= Beginning of Section =

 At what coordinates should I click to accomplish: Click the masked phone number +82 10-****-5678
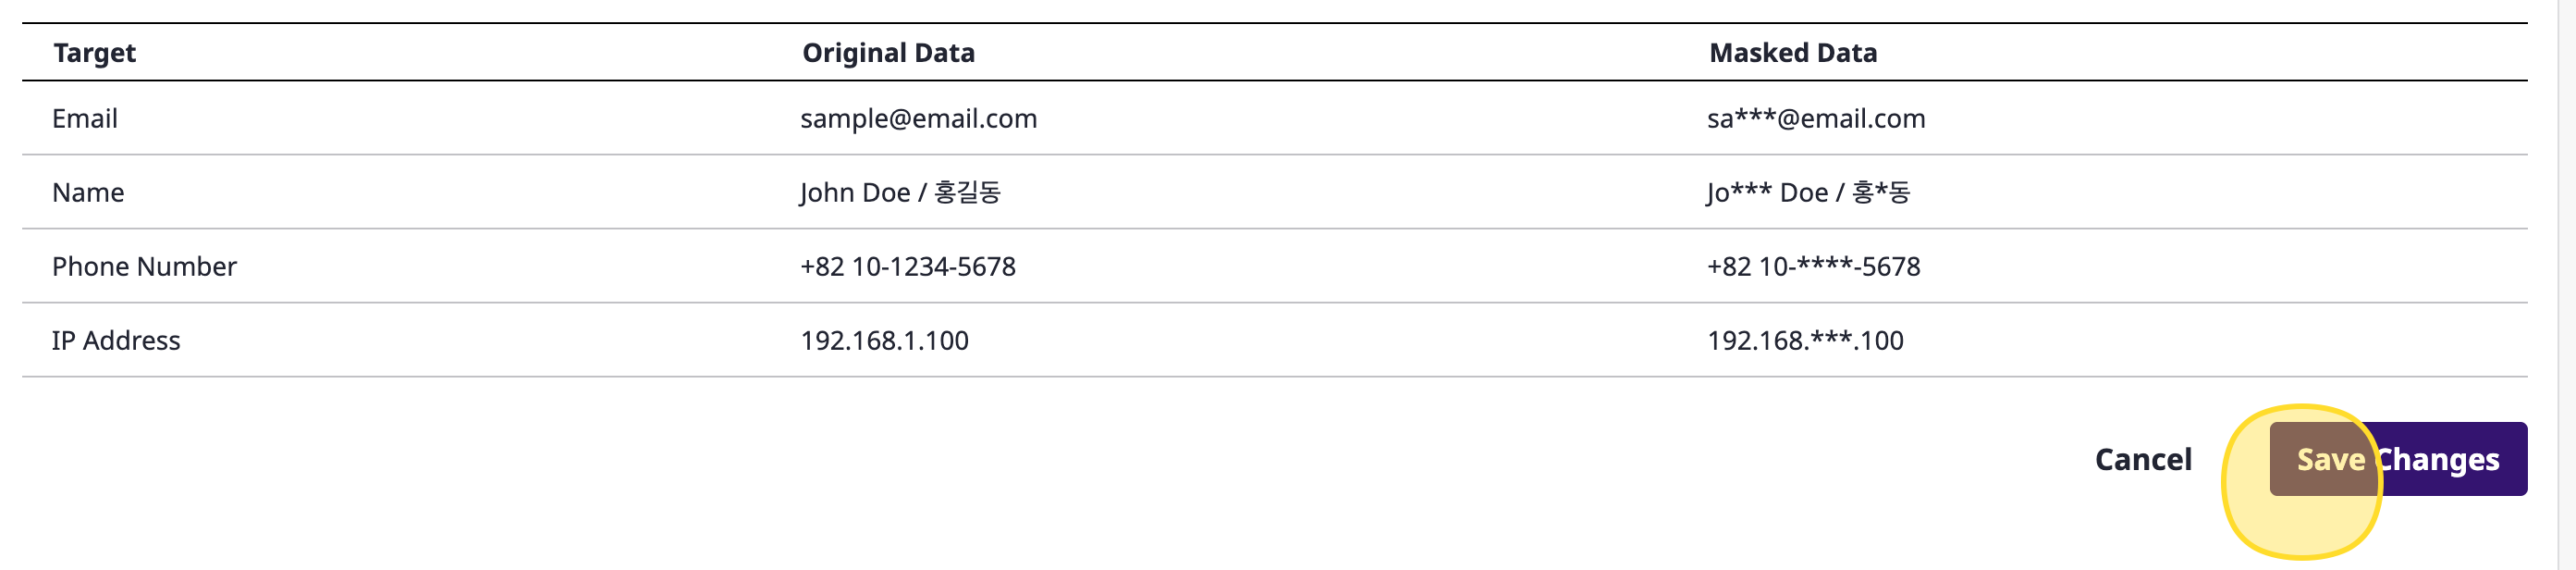1813,267
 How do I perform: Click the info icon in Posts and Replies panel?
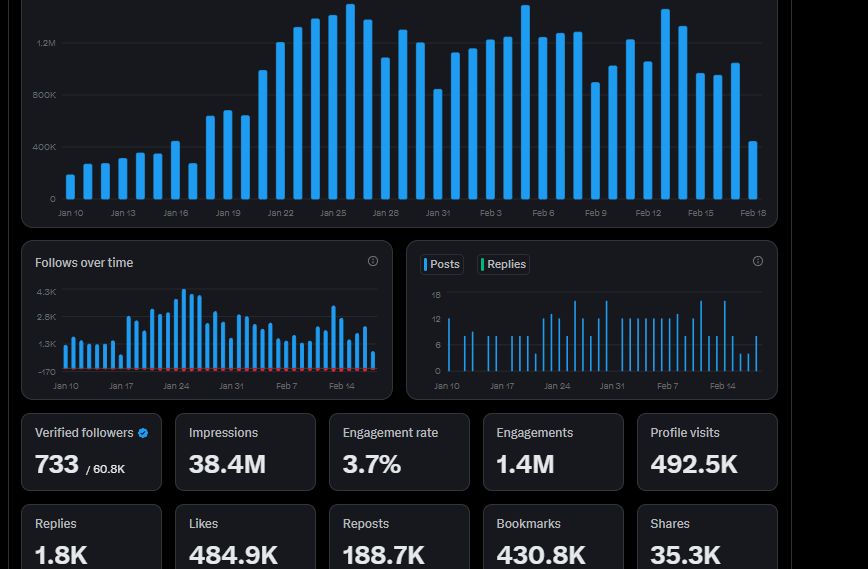pyautogui.click(x=757, y=261)
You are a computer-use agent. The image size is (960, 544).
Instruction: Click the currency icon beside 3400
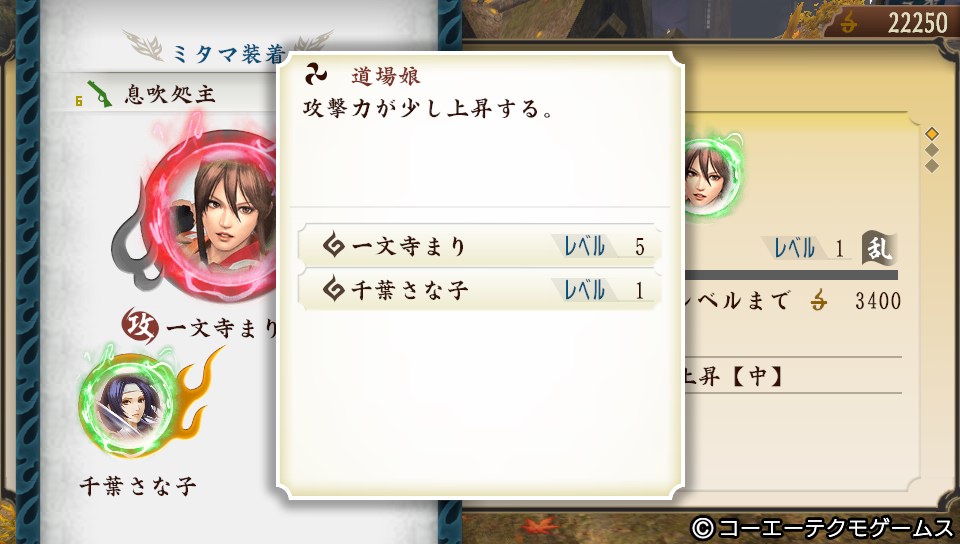coord(819,300)
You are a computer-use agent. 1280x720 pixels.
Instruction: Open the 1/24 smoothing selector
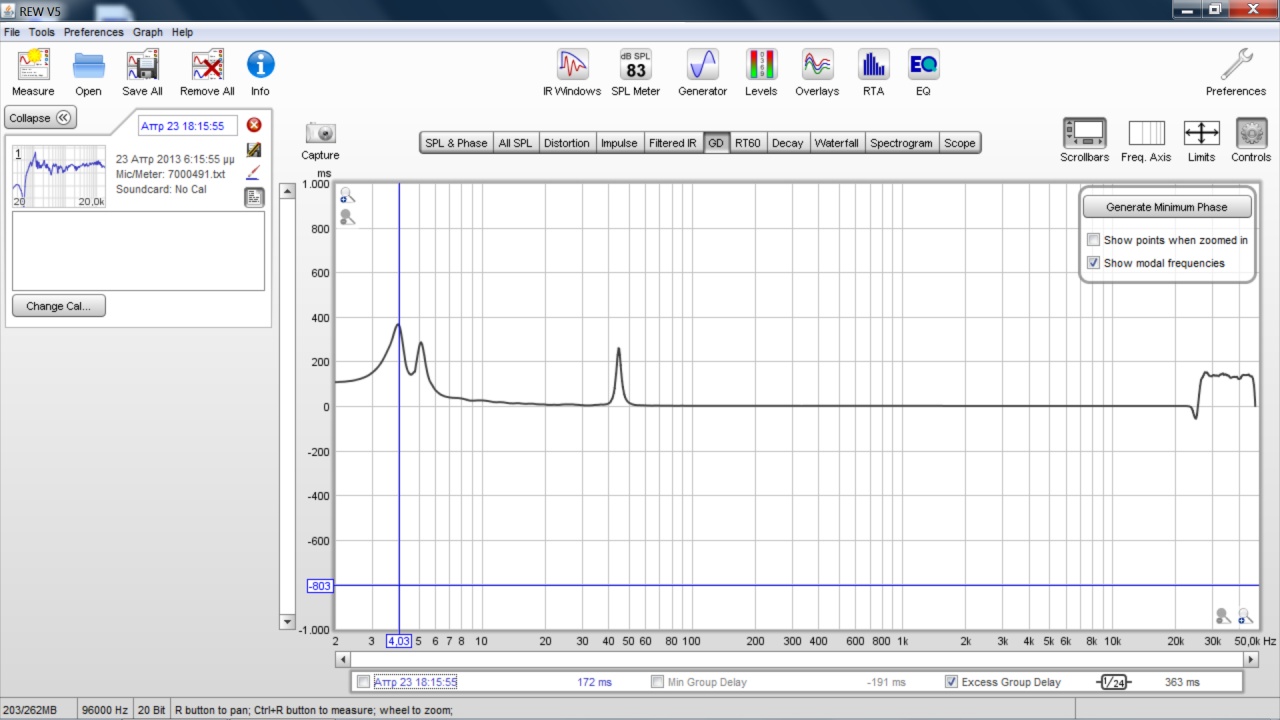click(x=1113, y=682)
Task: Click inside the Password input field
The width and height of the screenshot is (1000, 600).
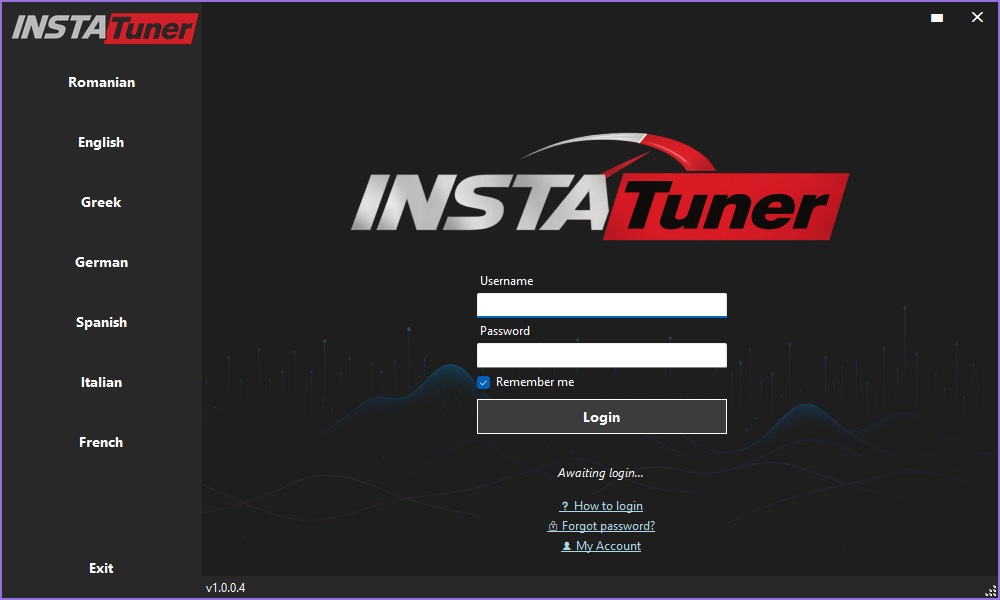Action: [x=602, y=355]
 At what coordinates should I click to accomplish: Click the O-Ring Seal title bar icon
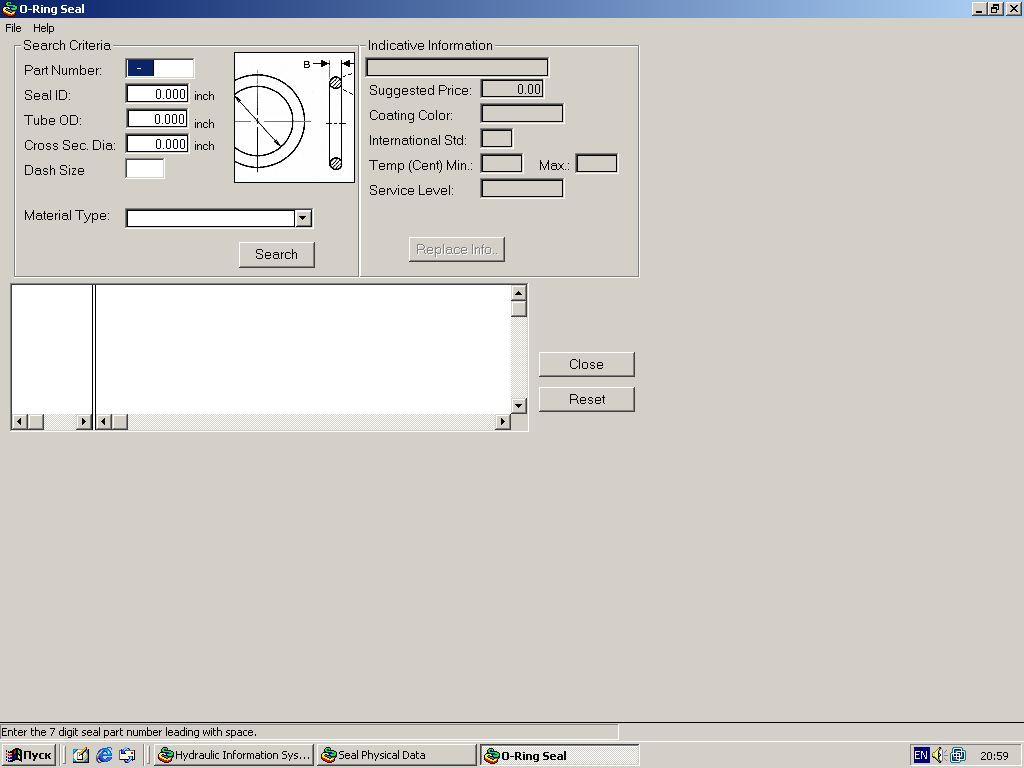pyautogui.click(x=10, y=9)
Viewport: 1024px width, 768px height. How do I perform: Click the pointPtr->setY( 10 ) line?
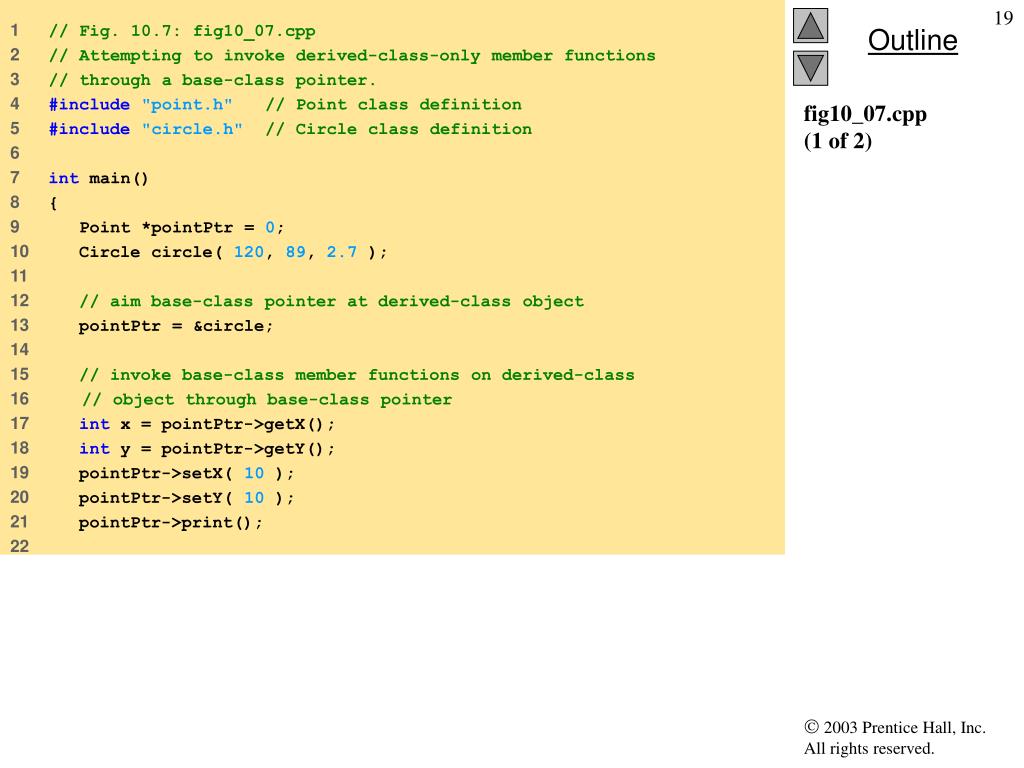pyautogui.click(x=187, y=498)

= End of Section =

From the line containing "The width and" to the end of the listing, restate each line word for word and nothing more; the pictures stay out.

The width and height of the screenshot is (1000, 600).
Action: [x=602, y=355]
 At what coordinates should I click to accomplish: Click the O-Ring Seal title bar icon
pyautogui.click(x=10, y=9)
Viewport: 1024px width, 768px height. How do I perform: Click the pointPtr->setY( 10 ) line?
pyautogui.click(x=187, y=498)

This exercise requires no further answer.